## [INSTRUCTIONS FOR THE TASK]
Repeat every entry word for word. Images do not belong in the copy.

## [INFORMATION GIVEN]
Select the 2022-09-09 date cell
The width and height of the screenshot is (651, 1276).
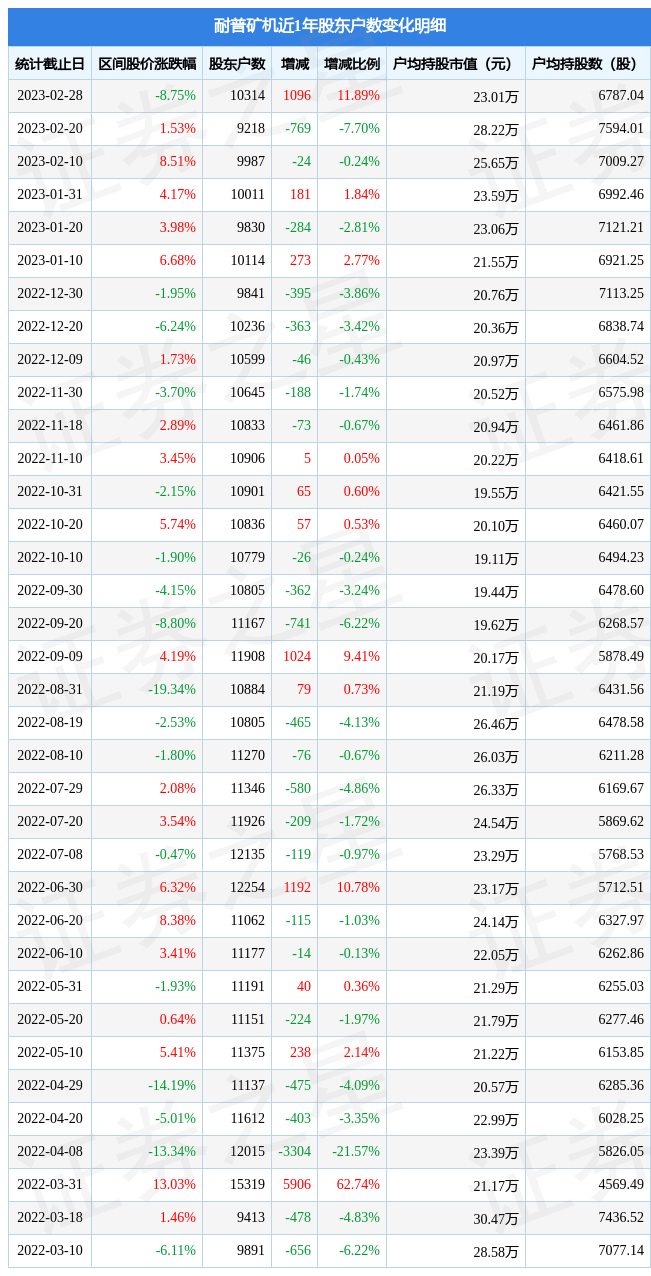pyautogui.click(x=50, y=657)
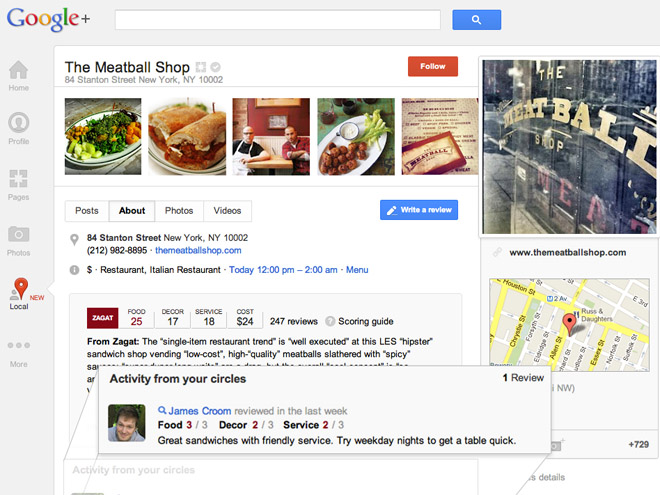Open the meatball sandwich photo thumbnail
660x495 pixels.
point(187,136)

## [SOLUTION TO THE EXERCISE]
Select the 2022-09-09 date cell
The width and height of the screenshot is (651, 1276).
pyautogui.click(x=50, y=657)
Open the meatball sandwich photo thumbnail
660x495 pixels.
point(187,136)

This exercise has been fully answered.